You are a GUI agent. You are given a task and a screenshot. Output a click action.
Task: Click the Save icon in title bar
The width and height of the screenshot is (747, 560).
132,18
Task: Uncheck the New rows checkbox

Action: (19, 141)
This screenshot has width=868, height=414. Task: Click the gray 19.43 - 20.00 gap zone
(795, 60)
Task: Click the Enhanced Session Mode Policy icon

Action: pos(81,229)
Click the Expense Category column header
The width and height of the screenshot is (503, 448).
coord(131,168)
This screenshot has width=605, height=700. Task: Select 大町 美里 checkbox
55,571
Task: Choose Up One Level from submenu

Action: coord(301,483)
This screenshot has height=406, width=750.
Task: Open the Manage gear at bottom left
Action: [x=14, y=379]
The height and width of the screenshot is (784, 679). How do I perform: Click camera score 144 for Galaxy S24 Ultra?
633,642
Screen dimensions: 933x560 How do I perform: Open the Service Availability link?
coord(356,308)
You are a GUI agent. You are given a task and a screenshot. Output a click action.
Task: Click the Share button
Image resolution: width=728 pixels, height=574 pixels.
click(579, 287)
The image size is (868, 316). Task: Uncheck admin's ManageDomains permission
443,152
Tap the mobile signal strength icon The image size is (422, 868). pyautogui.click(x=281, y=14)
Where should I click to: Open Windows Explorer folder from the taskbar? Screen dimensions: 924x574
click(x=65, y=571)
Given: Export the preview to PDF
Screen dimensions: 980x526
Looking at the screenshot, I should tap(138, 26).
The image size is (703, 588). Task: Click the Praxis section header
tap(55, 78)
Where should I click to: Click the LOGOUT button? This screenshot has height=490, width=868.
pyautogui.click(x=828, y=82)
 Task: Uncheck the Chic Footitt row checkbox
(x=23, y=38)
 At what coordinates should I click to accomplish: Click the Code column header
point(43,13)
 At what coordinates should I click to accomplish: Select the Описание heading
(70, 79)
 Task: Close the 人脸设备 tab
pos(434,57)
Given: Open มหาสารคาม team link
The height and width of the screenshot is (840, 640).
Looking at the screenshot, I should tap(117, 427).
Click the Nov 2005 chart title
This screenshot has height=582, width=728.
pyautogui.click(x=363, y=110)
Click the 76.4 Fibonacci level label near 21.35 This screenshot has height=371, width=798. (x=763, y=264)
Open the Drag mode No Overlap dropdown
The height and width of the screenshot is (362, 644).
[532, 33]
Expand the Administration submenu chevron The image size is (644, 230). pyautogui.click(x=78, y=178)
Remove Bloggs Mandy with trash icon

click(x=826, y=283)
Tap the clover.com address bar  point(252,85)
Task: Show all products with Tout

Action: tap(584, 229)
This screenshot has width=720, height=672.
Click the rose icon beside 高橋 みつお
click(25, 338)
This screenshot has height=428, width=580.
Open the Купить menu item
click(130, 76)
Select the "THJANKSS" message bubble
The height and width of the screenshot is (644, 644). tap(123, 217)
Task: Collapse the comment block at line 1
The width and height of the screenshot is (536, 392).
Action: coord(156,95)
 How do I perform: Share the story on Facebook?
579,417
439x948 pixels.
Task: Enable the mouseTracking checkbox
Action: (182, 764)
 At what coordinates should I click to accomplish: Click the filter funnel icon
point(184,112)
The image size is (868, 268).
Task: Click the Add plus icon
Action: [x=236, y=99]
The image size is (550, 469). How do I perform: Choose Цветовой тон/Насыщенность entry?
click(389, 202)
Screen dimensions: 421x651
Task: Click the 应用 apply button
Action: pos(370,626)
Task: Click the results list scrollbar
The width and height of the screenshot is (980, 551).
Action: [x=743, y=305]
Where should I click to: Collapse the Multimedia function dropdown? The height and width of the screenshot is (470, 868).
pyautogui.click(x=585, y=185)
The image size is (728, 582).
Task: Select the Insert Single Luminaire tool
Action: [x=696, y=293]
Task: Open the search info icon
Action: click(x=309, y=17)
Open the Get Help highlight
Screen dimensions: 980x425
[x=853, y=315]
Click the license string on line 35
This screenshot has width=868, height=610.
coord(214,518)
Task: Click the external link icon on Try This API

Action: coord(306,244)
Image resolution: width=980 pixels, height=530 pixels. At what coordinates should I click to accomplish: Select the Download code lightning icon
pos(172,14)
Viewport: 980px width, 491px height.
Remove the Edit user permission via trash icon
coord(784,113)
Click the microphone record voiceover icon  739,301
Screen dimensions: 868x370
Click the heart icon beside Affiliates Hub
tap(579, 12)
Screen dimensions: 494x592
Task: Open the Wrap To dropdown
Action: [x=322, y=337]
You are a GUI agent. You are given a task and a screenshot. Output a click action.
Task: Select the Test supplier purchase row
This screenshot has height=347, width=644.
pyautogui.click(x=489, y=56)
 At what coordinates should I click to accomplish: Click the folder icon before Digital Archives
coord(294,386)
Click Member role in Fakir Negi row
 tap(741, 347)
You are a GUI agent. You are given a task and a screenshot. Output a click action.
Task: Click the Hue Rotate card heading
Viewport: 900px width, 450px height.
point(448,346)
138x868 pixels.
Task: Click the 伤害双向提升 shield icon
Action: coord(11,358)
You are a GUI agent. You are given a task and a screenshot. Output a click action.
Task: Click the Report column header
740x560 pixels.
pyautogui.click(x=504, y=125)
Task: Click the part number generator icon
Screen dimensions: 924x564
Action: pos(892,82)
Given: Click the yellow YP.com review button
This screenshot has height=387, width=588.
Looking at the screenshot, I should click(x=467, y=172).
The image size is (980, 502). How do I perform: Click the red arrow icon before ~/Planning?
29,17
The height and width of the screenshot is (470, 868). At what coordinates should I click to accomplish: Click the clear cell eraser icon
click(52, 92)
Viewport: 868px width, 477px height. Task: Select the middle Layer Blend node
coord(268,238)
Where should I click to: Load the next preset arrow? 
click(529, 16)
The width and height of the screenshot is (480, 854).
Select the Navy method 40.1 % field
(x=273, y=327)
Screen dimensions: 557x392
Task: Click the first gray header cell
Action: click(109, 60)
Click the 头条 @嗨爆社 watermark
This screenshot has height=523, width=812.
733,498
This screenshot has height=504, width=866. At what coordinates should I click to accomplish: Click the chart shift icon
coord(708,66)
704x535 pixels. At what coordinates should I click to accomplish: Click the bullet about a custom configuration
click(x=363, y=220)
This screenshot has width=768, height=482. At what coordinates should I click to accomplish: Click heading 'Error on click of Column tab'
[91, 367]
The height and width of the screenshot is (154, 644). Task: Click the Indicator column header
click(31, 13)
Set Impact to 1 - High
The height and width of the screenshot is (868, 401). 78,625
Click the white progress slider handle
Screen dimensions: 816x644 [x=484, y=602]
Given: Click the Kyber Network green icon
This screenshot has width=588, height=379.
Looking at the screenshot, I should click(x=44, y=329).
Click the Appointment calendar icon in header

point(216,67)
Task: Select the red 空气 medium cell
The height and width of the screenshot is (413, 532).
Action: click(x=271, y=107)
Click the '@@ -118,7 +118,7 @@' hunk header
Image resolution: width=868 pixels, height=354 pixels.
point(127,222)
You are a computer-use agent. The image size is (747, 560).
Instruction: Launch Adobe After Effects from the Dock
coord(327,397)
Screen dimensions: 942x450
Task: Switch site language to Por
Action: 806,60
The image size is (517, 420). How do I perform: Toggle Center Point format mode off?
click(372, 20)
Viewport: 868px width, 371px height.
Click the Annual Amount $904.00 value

ABOUT THIS EXERCISE:
The records above are to be duplicated in full and exactly.

ANSWER SPACE:
You are a GUI agent. You are given a task and a screenshot. Output a click action.
Task: Click the Save icon in title bar
The width and height of the screenshot is (747, 560).
132,18
Task: Uncheck the New rows checkbox

Action: (19, 141)
This screenshot has width=868, height=414. Task: Click the gray 19.43 - 20.00 gap zone
(795, 60)
Task: Click the Enhanced Session Mode Policy icon

Action: pos(81,229)
Click the Expense Category column header
The width and height of the screenshot is (503, 448).
coord(131,168)
This screenshot has width=605, height=700. Task: Select 大町 美里 checkbox
55,571
Task: Choose Up One Level from submenu

Action: coord(301,483)
This screenshot has height=406, width=750.
Task: Open the Manage gear at bottom left
Action: [x=14, y=379]
The height and width of the screenshot is (784, 679). How do I perform: Click camera score 144 for Galaxy S24 Ultra?
633,642
Screen dimensions: 933x560 How do I perform: Open the Service Availability link?
coord(356,308)
You are a GUI agent. You are given a task and a screenshot. Output a click action.
Task: Click the Share button
Image resolution: width=728 pixels, height=574 pixels.
click(579, 287)
The image size is (868, 316). Task: Uncheck admin's ManageDomains permission
443,152
Tap the mobile signal strength icon The image size is (422, 868). pyautogui.click(x=281, y=14)
Where should I click to: Open Windows Explorer folder from the taskbar? Screen dimensions: 924x574
click(x=65, y=571)
Given: Export the preview to PDF
Screen dimensions: 980x526
Looking at the screenshot, I should tap(138, 26).
The image size is (703, 588). Task: Click the Praxis section header
tap(55, 78)
Where should I click to: Click the LOGOUT button? This screenshot has height=490, width=868.
pyautogui.click(x=828, y=82)
 Task: Uncheck the Chic Footitt row checkbox
(x=23, y=38)
 At what coordinates should I click to accomplish: Click the Code column header
point(43,13)
 At what coordinates should I click to accomplish: Select the Описание heading
(70, 79)
 Task: Close the 人脸设备 tab
pos(434,57)
Given: Open มหาสารคาม team link
The height and width of the screenshot is (840, 640).
Looking at the screenshot, I should tap(117, 427).
Click the Nov 2005 chart title
This screenshot has height=582, width=728.
pyautogui.click(x=363, y=110)
Click the 76.4 Fibonacci level label near 21.35 This screenshot has height=371, width=798. (x=763, y=264)
Open the Drag mode No Overlap dropdown
The height and width of the screenshot is (362, 644).
[532, 33]
Expand the Administration submenu chevron The image size is (644, 230). pyautogui.click(x=78, y=178)
Remove Bloggs Mandy with trash icon

click(x=826, y=283)
Tap the clover.com address bar  point(252,85)
Task: Show all products with Tout

Action: tap(584, 229)
This screenshot has width=720, height=672.
Click the rose icon beside 高橋 みつお
click(25, 338)
This screenshot has height=428, width=580.
Open the Купить menu item
click(130, 76)
Select the "THJANKSS" message bubble
The height and width of the screenshot is (644, 644). tap(123, 217)
Task: Collapse the comment block at line 1
The width and height of the screenshot is (536, 392).
Action: coord(156,95)
 How do I perform: Share the story on Facebook?
579,417
439x948 pixels.
Task: Enable the mouseTracking checkbox
Action: (182, 764)
 At what coordinates should I click to accomplish: Click the filter funnel icon
point(184,112)
The image size is (868, 268).
Task: Click the Add plus icon
Action: [x=236, y=99]
The image size is (550, 469). How do I perform: Choose Цветовой тон/Насыщенность entry?
click(389, 202)
Screen dimensions: 421x651
Task: Click the 应用 apply button
Action: pos(370,626)
Task: Click the results list scrollbar
The width and height of the screenshot is (980, 551).
Action: [x=743, y=305]
Where should I click to: Collapse the Multimedia function dropdown? The height and width of the screenshot is (470, 868).
pyautogui.click(x=585, y=185)
The image size is (728, 582).
Task: Select the Insert Single Luminaire tool
Action: [x=696, y=293]
Task: Open the search info icon
Action: click(x=309, y=17)
Open the Get Help highlight
Screen dimensions: 980x425
[x=853, y=315]
Click the license string on line 35
This screenshot has width=868, height=610.
coord(214,518)
Task: Click the external link icon on Try This API

Action: coord(306,244)
Image resolution: width=980 pixels, height=530 pixels. At what coordinates should I click to accomplish: Select the Download code lightning icon
pos(172,14)
Viewport: 980px width, 491px height.
Remove the Edit user permission via trash icon
coord(784,113)
Click the microphone record voiceover icon  739,301
Screen dimensions: 868x370
Click the heart icon beside Affiliates Hub
tap(579, 12)
Screen dimensions: 494x592
Task: Open the Wrap To dropdown
Action: [x=322, y=337]
You are a GUI agent. You are given a task and a screenshot. Output a click action.
Task: Select the Test supplier purchase row
This screenshot has height=347, width=644.
pyautogui.click(x=489, y=56)
 At what coordinates should I click to accomplish: Click the folder icon before Digital Archives
coord(294,386)
Click Member role in Fakir Negi row
 tap(741, 347)
You are a GUI agent. You are given a task and a screenshot. Output a click action.
Task: Click the Hue Rotate card heading
Viewport: 900px width, 450px height.
point(448,346)
138x868 pixels.
Task: Click the 伤害双向提升 shield icon
Action: coord(11,358)
You are a GUI agent. You are given a task and a screenshot. Output a click action.
Task: Click the Report column header
740x560 pixels.
pyautogui.click(x=504, y=125)
Task: Click the part number generator icon
Screen dimensions: 924x564
Action: pos(892,82)
Given: Click the yellow YP.com review button
This screenshot has height=387, width=588.
Looking at the screenshot, I should click(x=467, y=172).
The image size is (980, 502). How do I perform: Click the red arrow icon before ~/Planning?
29,17
The height and width of the screenshot is (470, 868). At what coordinates should I click to accomplish: Click the clear cell eraser icon
click(52, 92)
Viewport: 868px width, 477px height. Task: Select the middle Layer Blend node
coord(268,238)
Where should I click to: Load the next preset arrow? 
click(529, 16)
The width and height of the screenshot is (480, 854).
Select the Navy method 40.1 % field
(x=273, y=327)
Screen dimensions: 557x392
Task: Click the first gray header cell
Action: click(109, 60)
Click the 头条 @嗨爆社 watermark
This screenshot has height=523, width=812.
733,498
This screenshot has height=504, width=866. At what coordinates should I click to accomplish: Click the chart shift icon
coord(708,66)
704x535 pixels. At what coordinates should I click to accomplish: Click the bullet about a custom configuration
click(x=363, y=220)
This screenshot has width=768, height=482. At what coordinates should I click to accomplish: Click heading 'Error on click of Column tab'
[91, 367]
The height and width of the screenshot is (154, 644). Task: Click the Indicator column header
click(31, 13)
Set Impact to 1 - High
The height and width of the screenshot is (868, 401). 78,625
Click the white progress slider handle
Screen dimensions: 816x644 [x=484, y=602]
Given: Click the Kyber Network green icon
This screenshot has width=588, height=379.
Looking at the screenshot, I should click(x=44, y=329).
Click the Appointment calendar icon in header

point(216,67)
Task: Select the red 空气 medium cell
The height and width of the screenshot is (413, 532).
Action: click(x=271, y=107)
Click the '@@ -118,7 +118,7 @@' hunk header
Image resolution: width=868 pixels, height=354 pixels.
point(127,222)
You are a computer-use agent. The image size is (747, 560).
Instruction: Launch Adobe After Effects from the Dock
coord(327,397)
Screen dimensions: 942x450
Task: Switch site language to Por
Action: 806,60
The image size is (517, 420). How do I perform: Toggle Center Point format mode off?
click(372, 20)
Viewport: 868px width, 371px height.
Click the Annual Amount $904.00 value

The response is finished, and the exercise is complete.